_Extract to read_
=== Section Start ===
Jonathan Martin at Politico is now arguing something very similar to what I said almost two months ago. Martin wrote today:
An Obama vs McCain race could be one of the most divisive in our history. Race will be a major factor in the divide, of course, but so will age and culture.
Strangely, he titles his post “the great unspoken,” but surely people have been talking about this and polling on this throughout the campaign, and the factor of race in this election has been discussed so often that it makes no sense to say that it is “the unspeakable” to talk about voters who simply won’t accept Obama’s candidacy because of his race. It was so “unspeakable” that Obama was addressing it directly at the San Francisco fundraiser where he made his recent blunder. Usually this is dismissed as unfortunate but electorally irrelevant, on the rather precious grounds that these people would never vote for a Democrat anyway, when polling among Democrats seems to show this to be false.
=== Section End ===
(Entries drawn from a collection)
=== Section Start ===
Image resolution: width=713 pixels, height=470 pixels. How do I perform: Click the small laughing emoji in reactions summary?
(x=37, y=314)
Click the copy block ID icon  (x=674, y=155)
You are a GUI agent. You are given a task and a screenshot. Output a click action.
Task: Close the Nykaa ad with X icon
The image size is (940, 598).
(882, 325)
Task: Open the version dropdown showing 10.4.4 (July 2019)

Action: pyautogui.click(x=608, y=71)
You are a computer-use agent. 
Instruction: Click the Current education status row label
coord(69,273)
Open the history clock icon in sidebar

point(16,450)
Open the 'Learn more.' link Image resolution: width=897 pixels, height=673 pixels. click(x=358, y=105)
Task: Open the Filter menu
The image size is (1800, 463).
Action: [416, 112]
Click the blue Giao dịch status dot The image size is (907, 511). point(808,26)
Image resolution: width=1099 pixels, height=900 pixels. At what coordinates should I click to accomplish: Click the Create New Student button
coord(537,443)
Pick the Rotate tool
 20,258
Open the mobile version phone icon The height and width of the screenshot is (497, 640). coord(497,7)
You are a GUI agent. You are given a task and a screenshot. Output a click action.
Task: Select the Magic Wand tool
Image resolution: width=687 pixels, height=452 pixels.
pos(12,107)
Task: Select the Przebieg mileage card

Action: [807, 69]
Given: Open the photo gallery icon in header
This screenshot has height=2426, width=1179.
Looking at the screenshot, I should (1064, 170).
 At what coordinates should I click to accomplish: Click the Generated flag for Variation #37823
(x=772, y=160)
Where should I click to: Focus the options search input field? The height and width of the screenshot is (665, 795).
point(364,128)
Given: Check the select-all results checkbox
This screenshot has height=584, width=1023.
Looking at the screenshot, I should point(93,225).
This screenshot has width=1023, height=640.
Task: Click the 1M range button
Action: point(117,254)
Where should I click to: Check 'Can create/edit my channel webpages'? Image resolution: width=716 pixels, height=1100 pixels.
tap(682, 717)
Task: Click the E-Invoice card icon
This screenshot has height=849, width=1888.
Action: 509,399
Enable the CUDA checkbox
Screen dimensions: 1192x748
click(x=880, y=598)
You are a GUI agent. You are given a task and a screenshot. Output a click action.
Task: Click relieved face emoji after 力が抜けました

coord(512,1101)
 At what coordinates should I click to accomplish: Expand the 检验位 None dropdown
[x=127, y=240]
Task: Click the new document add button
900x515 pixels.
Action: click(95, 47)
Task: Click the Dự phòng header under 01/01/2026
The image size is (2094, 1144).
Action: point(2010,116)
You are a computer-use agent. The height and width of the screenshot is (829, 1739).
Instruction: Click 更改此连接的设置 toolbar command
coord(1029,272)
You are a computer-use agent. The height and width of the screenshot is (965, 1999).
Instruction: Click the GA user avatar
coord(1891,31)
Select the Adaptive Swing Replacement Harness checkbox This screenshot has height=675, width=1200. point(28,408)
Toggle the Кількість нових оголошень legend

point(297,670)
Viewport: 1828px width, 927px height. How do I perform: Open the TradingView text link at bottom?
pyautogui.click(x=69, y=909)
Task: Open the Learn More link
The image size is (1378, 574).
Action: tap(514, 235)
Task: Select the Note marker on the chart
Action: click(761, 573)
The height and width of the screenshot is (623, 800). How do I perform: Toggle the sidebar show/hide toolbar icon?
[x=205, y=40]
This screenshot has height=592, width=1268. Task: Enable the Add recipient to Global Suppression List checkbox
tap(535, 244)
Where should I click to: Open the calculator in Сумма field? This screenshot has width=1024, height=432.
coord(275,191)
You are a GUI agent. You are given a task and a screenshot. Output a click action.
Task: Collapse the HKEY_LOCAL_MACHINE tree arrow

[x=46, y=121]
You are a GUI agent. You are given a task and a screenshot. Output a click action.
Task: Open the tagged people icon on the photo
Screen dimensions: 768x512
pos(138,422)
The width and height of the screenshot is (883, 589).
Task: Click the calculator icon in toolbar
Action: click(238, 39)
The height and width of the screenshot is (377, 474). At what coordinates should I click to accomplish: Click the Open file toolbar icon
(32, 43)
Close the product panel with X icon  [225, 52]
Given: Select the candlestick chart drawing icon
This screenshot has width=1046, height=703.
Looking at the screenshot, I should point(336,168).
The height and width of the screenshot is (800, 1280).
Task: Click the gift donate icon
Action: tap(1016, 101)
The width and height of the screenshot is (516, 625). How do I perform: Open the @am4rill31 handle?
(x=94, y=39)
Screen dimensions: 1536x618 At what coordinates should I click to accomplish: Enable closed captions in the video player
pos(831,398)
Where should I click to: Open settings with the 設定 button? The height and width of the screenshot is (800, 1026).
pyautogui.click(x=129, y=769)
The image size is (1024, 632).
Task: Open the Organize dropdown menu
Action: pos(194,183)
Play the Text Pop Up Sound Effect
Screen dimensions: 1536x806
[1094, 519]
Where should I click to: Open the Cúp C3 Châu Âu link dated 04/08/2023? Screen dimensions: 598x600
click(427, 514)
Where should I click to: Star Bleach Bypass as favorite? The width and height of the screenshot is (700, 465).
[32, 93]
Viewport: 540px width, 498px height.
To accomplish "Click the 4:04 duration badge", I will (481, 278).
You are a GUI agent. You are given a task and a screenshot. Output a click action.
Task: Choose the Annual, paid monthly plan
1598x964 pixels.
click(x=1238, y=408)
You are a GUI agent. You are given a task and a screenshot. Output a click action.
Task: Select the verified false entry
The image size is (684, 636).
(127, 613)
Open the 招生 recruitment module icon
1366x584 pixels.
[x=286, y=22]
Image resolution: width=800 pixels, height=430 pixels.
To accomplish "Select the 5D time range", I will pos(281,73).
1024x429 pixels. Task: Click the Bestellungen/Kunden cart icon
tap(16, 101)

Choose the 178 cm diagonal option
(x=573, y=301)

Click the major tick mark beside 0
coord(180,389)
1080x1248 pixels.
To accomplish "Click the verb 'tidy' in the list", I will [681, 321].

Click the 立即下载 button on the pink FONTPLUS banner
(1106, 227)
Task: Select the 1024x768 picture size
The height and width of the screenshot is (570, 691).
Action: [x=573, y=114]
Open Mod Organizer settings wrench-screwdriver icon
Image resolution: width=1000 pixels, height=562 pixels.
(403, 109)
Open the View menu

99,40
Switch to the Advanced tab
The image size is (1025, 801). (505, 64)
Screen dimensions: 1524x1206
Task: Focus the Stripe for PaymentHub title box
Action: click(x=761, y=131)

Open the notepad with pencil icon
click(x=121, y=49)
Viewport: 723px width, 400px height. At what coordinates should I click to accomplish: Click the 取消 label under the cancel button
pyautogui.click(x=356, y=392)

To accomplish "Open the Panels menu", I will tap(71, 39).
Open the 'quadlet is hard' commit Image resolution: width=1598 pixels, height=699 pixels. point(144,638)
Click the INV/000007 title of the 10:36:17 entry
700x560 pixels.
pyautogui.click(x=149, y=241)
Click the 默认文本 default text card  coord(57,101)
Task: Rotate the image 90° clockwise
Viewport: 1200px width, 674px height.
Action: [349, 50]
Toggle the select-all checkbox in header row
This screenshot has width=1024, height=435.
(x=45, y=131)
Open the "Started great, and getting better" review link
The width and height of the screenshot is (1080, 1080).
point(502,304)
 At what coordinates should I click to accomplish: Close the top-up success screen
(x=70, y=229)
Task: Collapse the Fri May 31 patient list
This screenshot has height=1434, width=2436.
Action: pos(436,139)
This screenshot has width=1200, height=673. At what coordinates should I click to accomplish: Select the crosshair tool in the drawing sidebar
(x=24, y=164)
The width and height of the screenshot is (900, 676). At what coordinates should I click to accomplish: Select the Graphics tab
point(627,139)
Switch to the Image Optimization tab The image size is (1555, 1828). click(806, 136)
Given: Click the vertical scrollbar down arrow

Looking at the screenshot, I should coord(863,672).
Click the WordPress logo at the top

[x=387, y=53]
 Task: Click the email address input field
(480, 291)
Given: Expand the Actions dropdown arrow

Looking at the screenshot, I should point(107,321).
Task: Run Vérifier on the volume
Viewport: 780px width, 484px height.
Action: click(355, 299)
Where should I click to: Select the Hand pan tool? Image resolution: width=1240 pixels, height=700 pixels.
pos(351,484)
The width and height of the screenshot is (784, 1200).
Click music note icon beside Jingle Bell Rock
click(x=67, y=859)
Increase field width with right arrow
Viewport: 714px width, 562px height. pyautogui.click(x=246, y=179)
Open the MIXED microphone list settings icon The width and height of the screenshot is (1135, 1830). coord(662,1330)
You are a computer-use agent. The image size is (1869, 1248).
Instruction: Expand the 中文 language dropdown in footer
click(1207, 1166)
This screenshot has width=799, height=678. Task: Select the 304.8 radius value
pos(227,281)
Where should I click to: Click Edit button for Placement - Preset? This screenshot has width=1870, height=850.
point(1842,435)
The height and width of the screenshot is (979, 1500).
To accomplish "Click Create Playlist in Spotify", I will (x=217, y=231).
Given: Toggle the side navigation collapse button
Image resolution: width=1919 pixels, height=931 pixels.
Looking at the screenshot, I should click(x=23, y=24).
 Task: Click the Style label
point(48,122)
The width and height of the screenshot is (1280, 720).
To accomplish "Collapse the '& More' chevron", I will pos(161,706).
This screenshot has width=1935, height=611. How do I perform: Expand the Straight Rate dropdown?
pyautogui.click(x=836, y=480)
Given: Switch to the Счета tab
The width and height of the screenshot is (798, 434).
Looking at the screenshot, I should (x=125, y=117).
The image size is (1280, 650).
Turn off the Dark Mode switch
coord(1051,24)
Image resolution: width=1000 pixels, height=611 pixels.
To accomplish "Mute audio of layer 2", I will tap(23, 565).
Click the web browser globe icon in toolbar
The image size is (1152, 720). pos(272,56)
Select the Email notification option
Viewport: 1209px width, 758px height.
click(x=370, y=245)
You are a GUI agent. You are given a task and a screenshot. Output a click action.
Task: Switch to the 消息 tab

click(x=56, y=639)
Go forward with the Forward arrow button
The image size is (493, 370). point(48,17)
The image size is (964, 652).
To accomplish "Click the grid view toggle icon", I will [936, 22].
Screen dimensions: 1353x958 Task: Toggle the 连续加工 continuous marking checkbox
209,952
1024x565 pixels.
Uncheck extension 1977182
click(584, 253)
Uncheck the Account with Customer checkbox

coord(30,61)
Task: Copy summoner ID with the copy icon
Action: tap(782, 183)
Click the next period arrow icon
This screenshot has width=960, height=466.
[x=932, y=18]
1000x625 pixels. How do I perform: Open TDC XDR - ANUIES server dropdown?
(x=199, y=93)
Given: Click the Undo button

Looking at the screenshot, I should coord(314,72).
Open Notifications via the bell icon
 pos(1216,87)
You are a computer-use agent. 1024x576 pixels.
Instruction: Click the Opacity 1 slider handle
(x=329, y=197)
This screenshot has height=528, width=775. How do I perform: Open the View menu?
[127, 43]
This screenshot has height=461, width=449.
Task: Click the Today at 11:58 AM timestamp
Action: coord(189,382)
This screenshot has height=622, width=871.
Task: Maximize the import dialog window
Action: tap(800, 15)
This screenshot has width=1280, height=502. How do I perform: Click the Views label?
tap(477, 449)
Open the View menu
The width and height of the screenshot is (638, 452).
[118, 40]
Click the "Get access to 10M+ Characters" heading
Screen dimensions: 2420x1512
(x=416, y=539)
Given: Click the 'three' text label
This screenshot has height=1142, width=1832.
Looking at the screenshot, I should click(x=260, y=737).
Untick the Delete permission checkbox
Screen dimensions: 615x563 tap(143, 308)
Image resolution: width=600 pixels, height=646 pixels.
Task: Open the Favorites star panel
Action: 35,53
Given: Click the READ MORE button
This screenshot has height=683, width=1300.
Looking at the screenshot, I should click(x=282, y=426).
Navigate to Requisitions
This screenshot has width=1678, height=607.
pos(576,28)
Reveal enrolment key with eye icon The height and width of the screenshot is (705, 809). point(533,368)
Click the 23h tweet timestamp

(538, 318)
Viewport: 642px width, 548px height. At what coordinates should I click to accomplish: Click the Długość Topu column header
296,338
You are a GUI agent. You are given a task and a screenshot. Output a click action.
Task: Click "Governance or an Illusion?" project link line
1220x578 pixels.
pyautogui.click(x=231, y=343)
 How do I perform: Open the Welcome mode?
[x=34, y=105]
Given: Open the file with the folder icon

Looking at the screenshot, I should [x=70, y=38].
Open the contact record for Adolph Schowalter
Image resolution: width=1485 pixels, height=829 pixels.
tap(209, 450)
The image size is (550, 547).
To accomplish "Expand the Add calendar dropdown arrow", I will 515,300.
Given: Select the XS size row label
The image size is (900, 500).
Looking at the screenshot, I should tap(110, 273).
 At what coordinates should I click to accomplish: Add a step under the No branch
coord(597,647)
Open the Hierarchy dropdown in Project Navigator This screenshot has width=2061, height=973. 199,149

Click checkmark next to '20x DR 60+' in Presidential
=== Section End ===
_What you will do_
1. In the blog post about race in the Obama-McCain contest, where does it say Obama addressed race directly?
2. Reproduce the blog post about race in the Obama-McCain contest between "Strangely, he titles" and "to be false.", inclusive.
3. Continue the blog post about race in the Obama-McCain contest from where it stops.
The listing has nothing to do with any of this.

_Answers to this exercise_
1. At the San Francisco fundraiser where he made his recent blunder.

2.
Strangely, he titles his post “the great unspoken,” but surely people have been talking about this and polling on this throughout the campaign, and the factor of race in this election has been discussed so often that it makes no sense to say that it is “the unspeakable” to talk about voters who simply won’t accept Obama’s candidacy because of his race. It was so “unspeakable” that Obama was addressing it directly at the San Francisco fundraiser where he made his recent blunder. Usually this is dismissed as unfortunate but electorally irrelevant, on the rather precious grounds that these people would never vote for a Democrat anyway, when polling among Democrats seems to show this to be false.

3.
Back in February, I said:
If the “healing” in question is more intangible and concerns a change in attitudes, I submit that Obama’s election could very easily have exactly the opposite effect. Race, like ethnicity, becomes especially divisive in a community when it is politicised (and it is as divisive as it is because it is frequently politicised), because the contestation for power takes on additional, charged connotations of the status of an entire group of people. The outcome of the election takes on added importance: one outcome represents a breakthrough and an elevation of status, and another represents repudiation. When that is combined with ideological baggage that draws in larger national debates on policy, either outcome can be even more explosive. To draw on a recent example, the charge of a stolen election in Kenya became an occasion for ethnic violence because the election was contested by members of the two major ethnic groups. To crudely oversimplify, the Luos perceived the (rigged) election loss as one more in a long line of injustices they had suffered, and the Kikuyus saw the possibility of a Luo coming to power as a threat to their status. Democracy is inherently identitarian, and elections are contestations over which groups will hold more power than others in practice, so particularly in countries with strong racial or ethnic group identities the notion that a country is going to promote reconciliation through the election of someone identified with a minority group is probably mistaken. So I think we underestimate the potential for this year’s election to be an unusually divisive contest, and its aftermath may be even more so regardless of the outcome.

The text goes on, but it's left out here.